I have been looking at an arch top mostly because of your comment about the fixed bridge. I assume you have a flat top; most of the flat tops I have seen are fixed and I had someone else warn me that many common arch tops didn't have good bass response. To be honest, I am not sure that will bother me much even if it is the case. It would be for porch picking and practice only (well initially; you know how those things go).

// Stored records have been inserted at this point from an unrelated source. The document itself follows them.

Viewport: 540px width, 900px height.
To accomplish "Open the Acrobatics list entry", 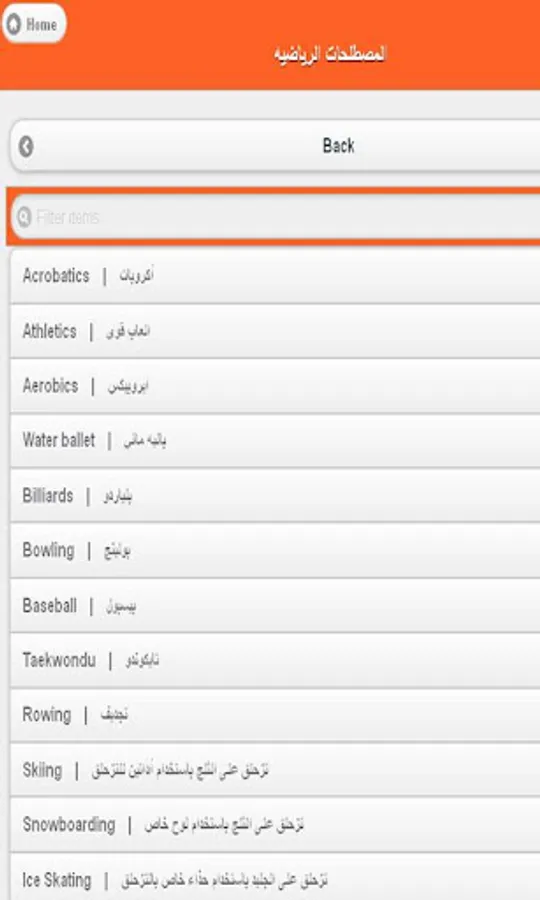I will point(275,276).
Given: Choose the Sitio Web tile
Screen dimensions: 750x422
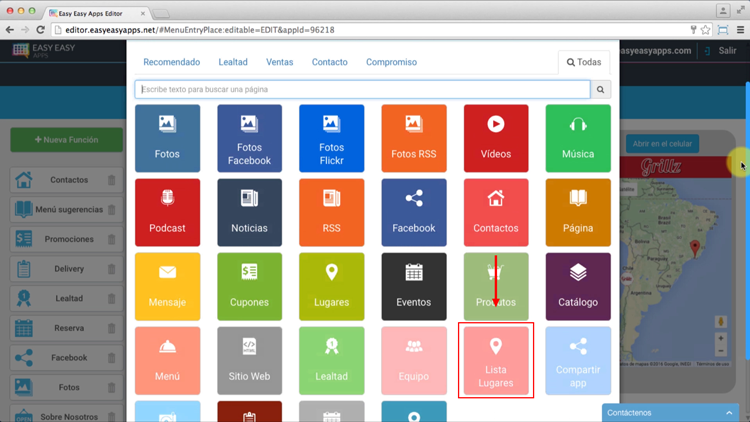Looking at the screenshot, I should pos(249,360).
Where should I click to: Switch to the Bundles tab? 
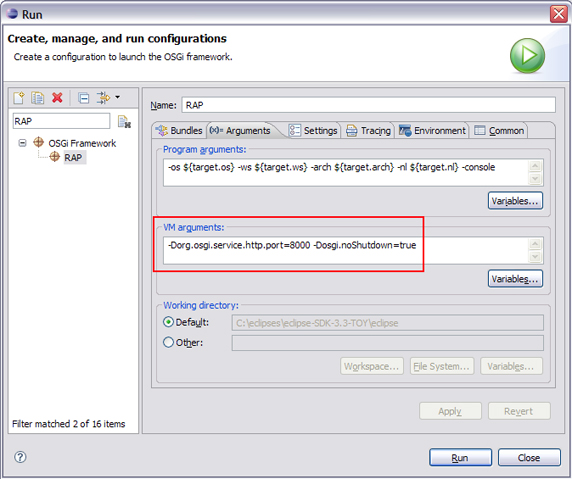179,131
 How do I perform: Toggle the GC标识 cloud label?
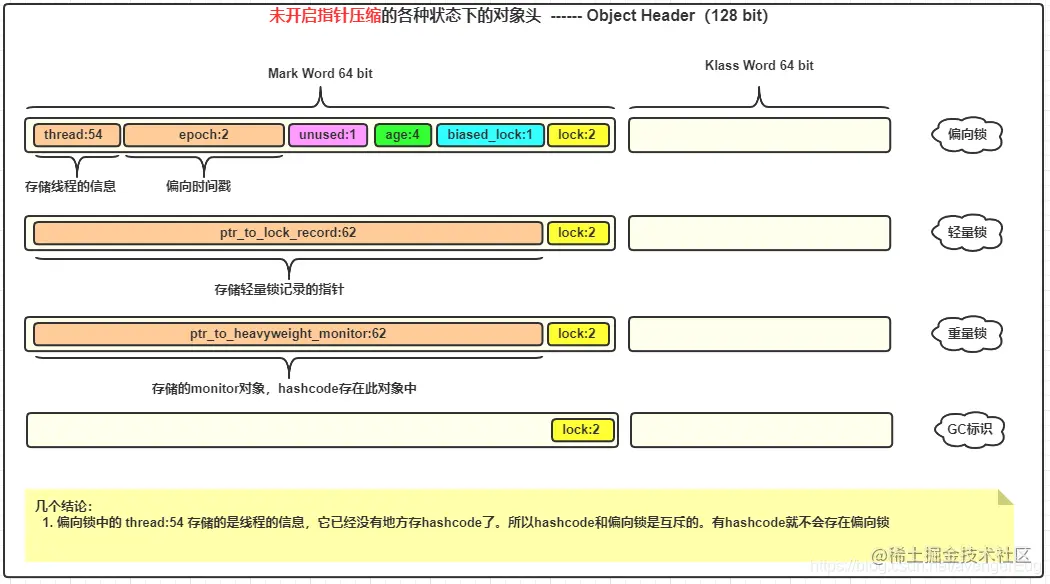coord(968,430)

I almost never play my guitar anymore but sort of want to sometimes without having to remember all the different chords and scales and stepping over the goofy string. A 5ths tuned 4 string seems like the ticket. Cello tuning would be nice to give it full guitar low end and then some, but GDAE would have the advantage of shared chord shapes (that aren't transposed) with the mando. I know that doesn't buy you as much as you might hope as some of the mando variety are unreachable at that scale, but most of the shapes I use are only 2 or 3 frets long.

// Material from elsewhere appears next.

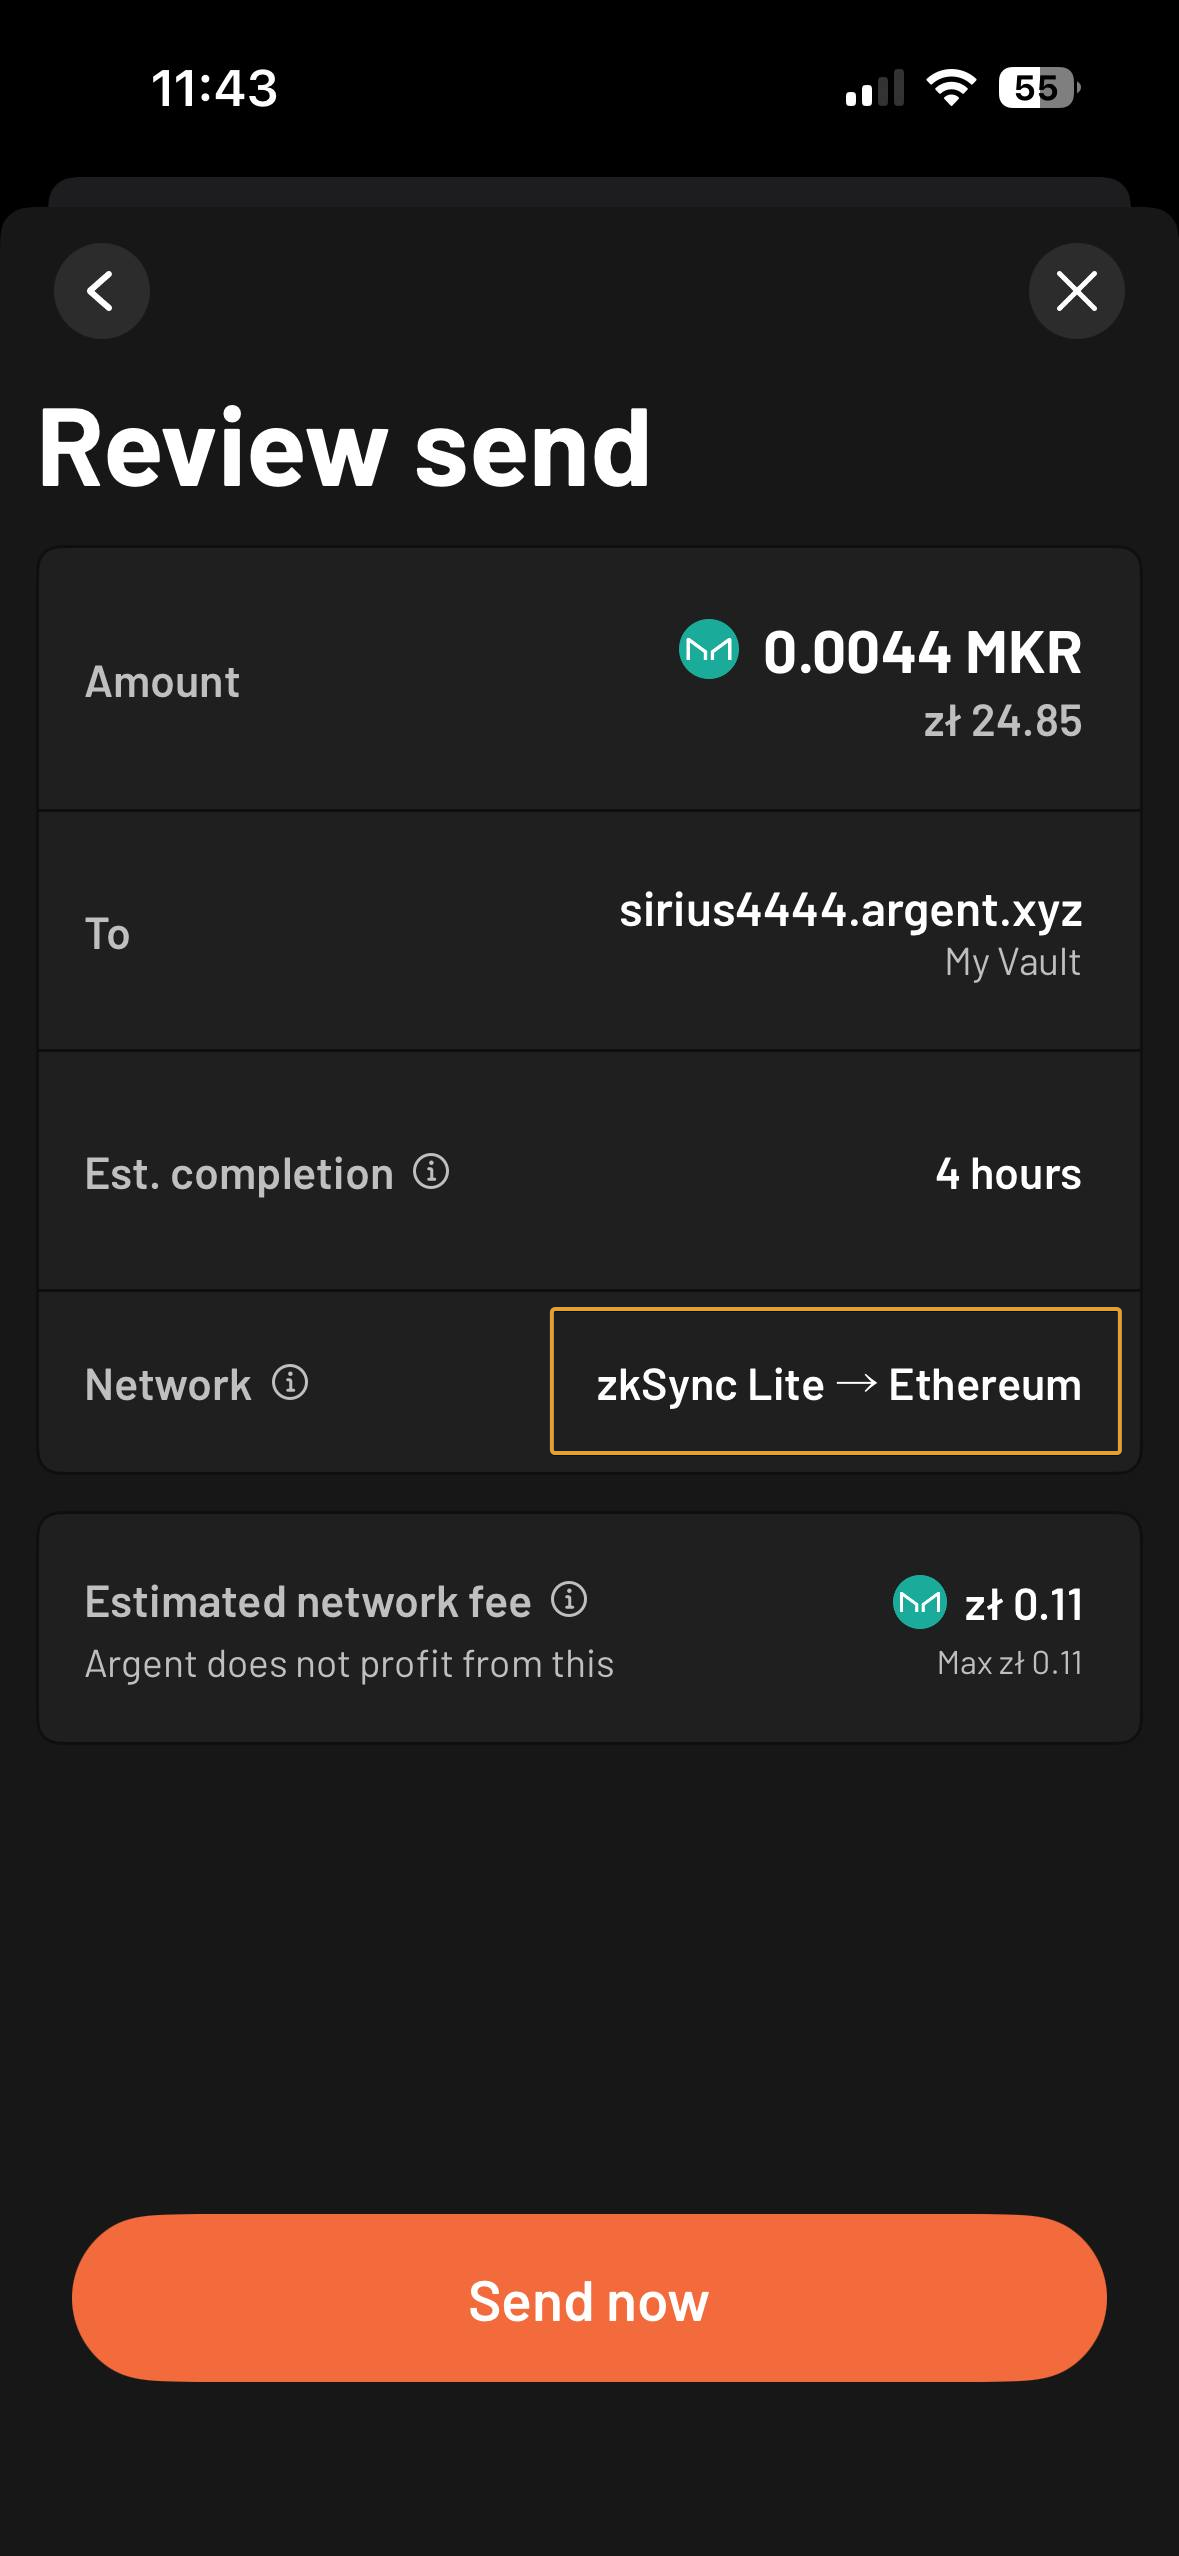1179x2556 pixels.
Task: Tap the My Vault label
Action: (x=1012, y=962)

The post on the Yahoo group about the Soarsby tenor resonator guitar really picqued my interes, BTW...

----------


## danb

I'm a fan. Single-stringing makes a lot of left hand tricks very easy. I play a resonator-tenor currently. I have borrowed a number of old ones.. a Martin and a Gibson archtop stood out among them as superior. Stringing is tricky, but there is a lot of latitude to get the tone right. They are very nice sounding instruments, you can cross into that grey area between buitar/banjo/mandolin/bouzouki on them and it's quite lovely both for lead and backing.

----------


## jim simpson

I just won one off of an Ebay auction. It is a Harmony archtop in pretty good shape. I wonder how it would be to install mandolin gears and string it up in double course strings?

----------


## danb

I've seen some of these guitar-&gt;bouzouki conversions.. Usually they sound better as tenor guitars! Try it single strung, I bet you'll grow to like it! Strung fairly heavy to GDAE they sound pretty good.. you can usually string a tenor fairly heavy as they have 4 strings and not 6, but check with someone smarter than me first!

----------


## arbarnhart

I've got a watch on an "archtop project" that looks like it might have some restorable mojo; I might jump into that auction near the end if it stays reasonable. Round hole and painted black; it matches my mando (or would after being sanded and getting a better lacquer coat).

----------


## Jim M.

> It is a Harmony archtop in pretty good shape. I wonder how it would be to install mandolin gears and string it up in double course strings?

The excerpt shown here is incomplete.